*Document text:*
····················

At the level of biomedical events, annotation of meta-knowledge is generally very basic, and is normally limited to negation, e.g., [15]. Negation is also the only attribute annotated in the corpus described in [45], even though a more complex scheme involving certainty, manner and direction was also initially proposed. To our knowledge, only the GENIA event corpus [14] goes beyond negation annotation, in that different levels of certainty (i.e. probable and doubtful) are also annotated.

Despite this current paucity of meta-knowledge annotation for events, our earlier examples have demonstrated that further information can usefully be specified at this level, including at least the general information content of the event, e.g. fact, experimental observation, analysis, etc. A possibility would be to "inherit" this information from a system trained to assign such information at the text span level (e.g. sentences or fragments), although this would not provide an optimal solution. The problem lies in the fact that text spans constitute continuous stretches of text, but events do not. The different constituents of an event annotation (i.e., trigger and participants) can be drawn from multiple, discontinuous parts of a sentence. There are almost always multiple events within a sentence, and the different participants of a particular event may be drawn from multiple sentence fragments. This means that mapping between text span meta-knowledge and event-level meta-knowledge cannot be carried out in a straightforward manner. Thus, for the purposes of training more sophisticated event-based information search systems, annotation of meta-knowledge directly at the event level can provide more precise and accurate information that relates directly to the event.

Based on the above findings, we embarked upon the design of an event-based meta-knowledge annotation scheme specifically tailored for biomedical events. In the remainder of this paper, we firstly cover the key aspects of this annotation scheme, followed by a description of the recruitment and training of annotators. We follow this by providing detailed statistics, results and evaluation of the application of the scheme to the GENIA event corpus. Finally, we present some conclusions and directions for further research.

Methods

In this section, we begin by providing a general overview of our annotation scheme, followed by a more detailed description of each annotation dimension. Following a brief overview of the software used to perform the annotation, we describe how we conducted an annotation experiment to test the feasibility and soundness of our scheme, prior to beginning full-scale annotation. The section concludes with a brief explanation of the recruitment and training of our annotators.

····················

*Saved entries:*
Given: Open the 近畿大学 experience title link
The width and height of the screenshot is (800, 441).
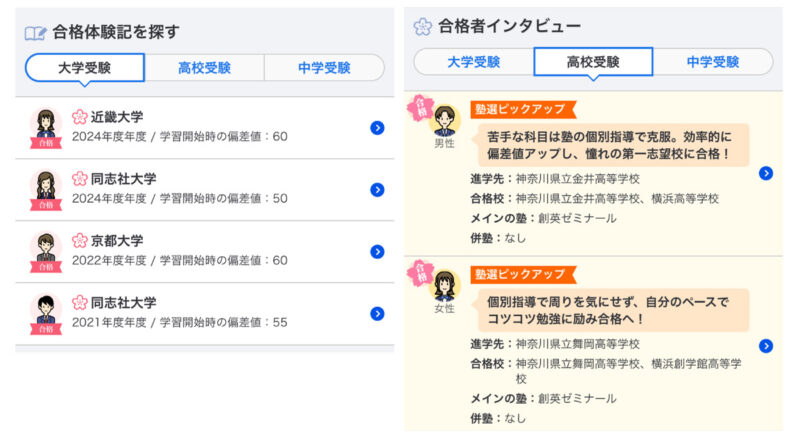Looking at the screenshot, I should click(117, 117).
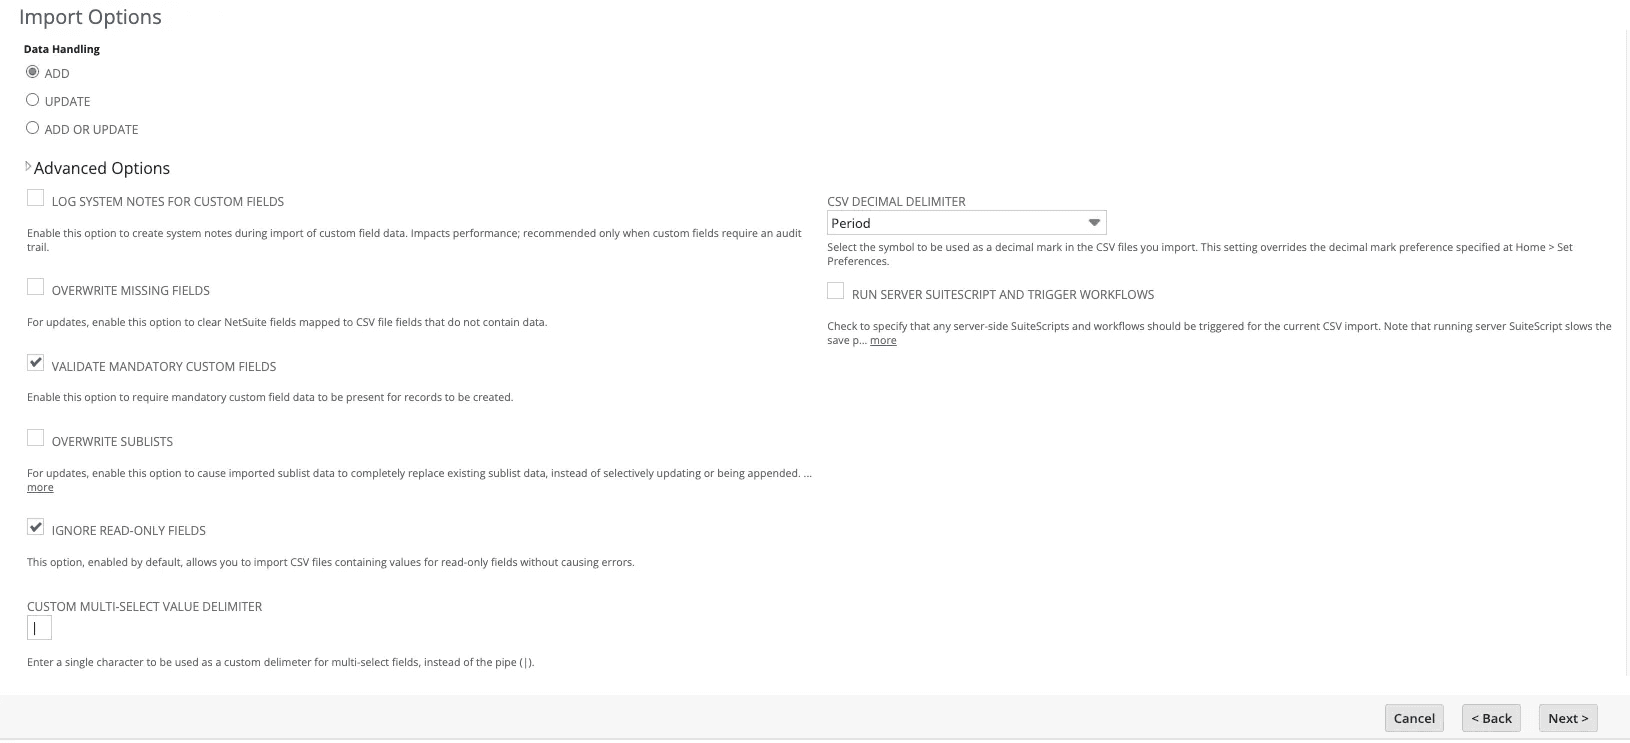Image resolution: width=1630 pixels, height=743 pixels.
Task: Enable Run Server SuiteScript and Trigger Workflows
Action: coord(836,290)
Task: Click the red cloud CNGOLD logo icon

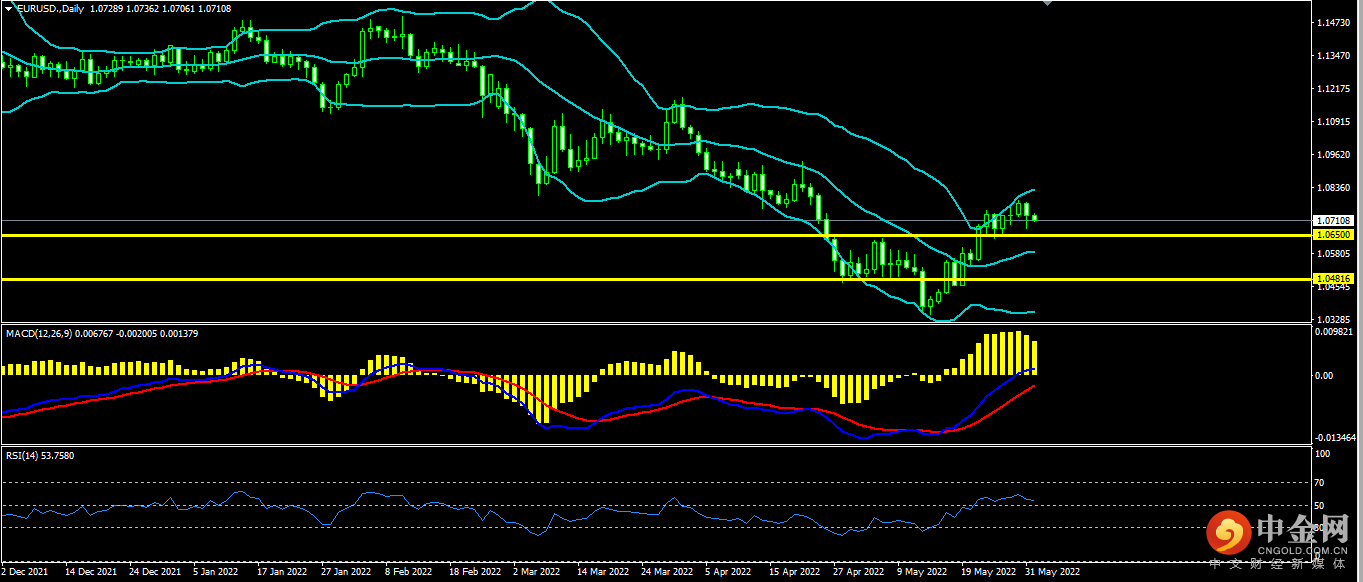Action: 1227,534
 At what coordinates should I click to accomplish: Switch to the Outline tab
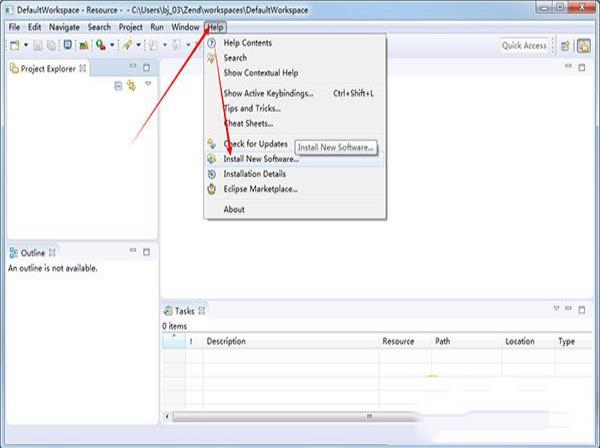pos(32,252)

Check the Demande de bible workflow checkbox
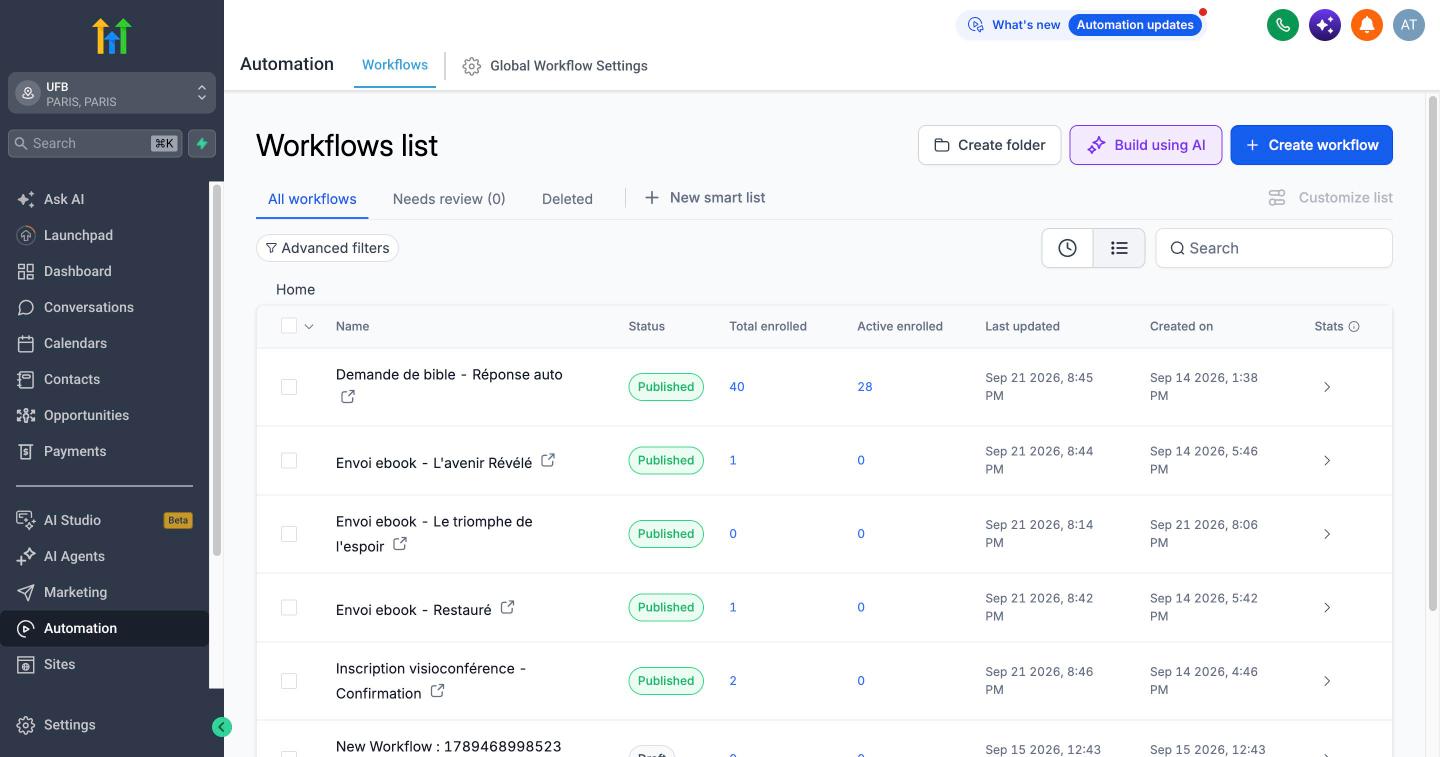coord(289,387)
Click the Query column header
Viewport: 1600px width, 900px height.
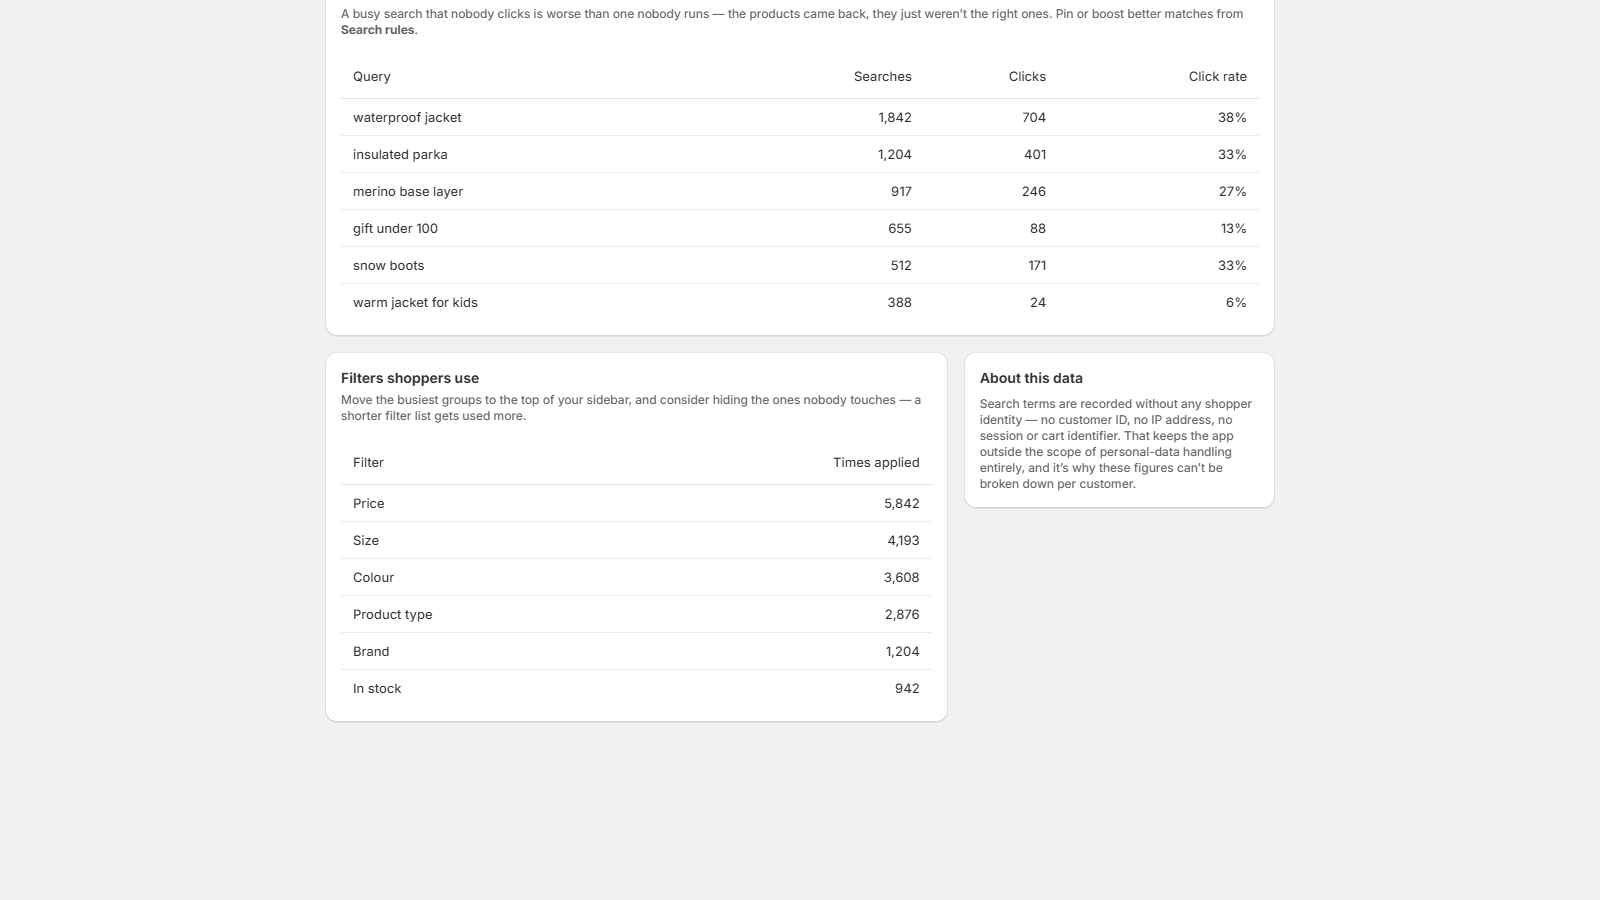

····················

*To do:*
a. Answer these questions about the text on meta-knowledge annotation of biomedical events:
(i) Which corpus goes beyond negation annotation, and which levels of certainty does it annotate?
(ii) What difference between text spans and events makes text-span meta-knowledge hard to map onto events?
(iii) What did the authors do before beginning full-scale annotation, and why?
b. Carry on the text on meta-knowledge annotation of biomedical events past its final sentence.

*Answers in order:*
a.
(i) The GENIA event corpus, which annotates probable and doubtful certainty levels.
(ii) Text spans are continuous stretches of text, but events are not.
(iii) They ran an annotation experiment to test the feasibility and soundness of their scheme.

b.
Meta-knowledge annotation scheme for events

The aim of our meta-knowledge scheme is to capture as much useful information as possible that is specified about individual events in their textual context, in order to support users of event-based search systems in a number of tasks, including the discovery of new knowledge and the detection of contradictions. In order to achieve this aim, our annotation scheme identifies 5 different dimensions of information for each event, taking inspiration from previous multi-dimensional schemes (e.g. [39,43,45]). In addition to allowing several distinct types of information to be encoded about events, a multi-dimensional scheme is advantageous, in that the interplay between the different dimension values can be used to derive further useful information (hyper-dimensions) regarding the interpretation of the event.

Each dimension of the meta-knowledge scheme consists of a set of complete and mutually-exclusive categories, i.e., any given bio-event belongs to exactly one category in each dimension. The set of possible values for each dimension was determined through a detailed study of over 100 event-annotated biomedical abstracts. In order to minimise the annotation burden, the number of possible categories within each dimension has been kept as small as possible, whilst still respecting important distinctions in meta-knowledge that have been observed during our corpus study. Due to the demonstrated importance of lexical clues in the identification of certain meta-knowledge categories, the annotation task involves identifying such clues, when they are present.

Figure 1 provides an overview of the annotation scheme. Below, we provide a brief description of each annotation dimension. Further details and examples are provided in the comprehensive (66-page) annotation guidelines, which are available at: http://www.nactem.ac.uk/meta-knowledge/Annotation_Guidelines.pdf

**Meta-knowledge annotation scheme**. The boxes with the grey background correspond to information that is common to most bio-event annotation schemes, i.e., the participants in the event, together with an indication of the class or type of the event. The boxes with the dark green backgrounds correspond to our proposed meta-knowledge annotation dimensions and their possible values, whilst the light green box shows the hyper-dimensions that can be derived by considering a combination of the annotated dimensions.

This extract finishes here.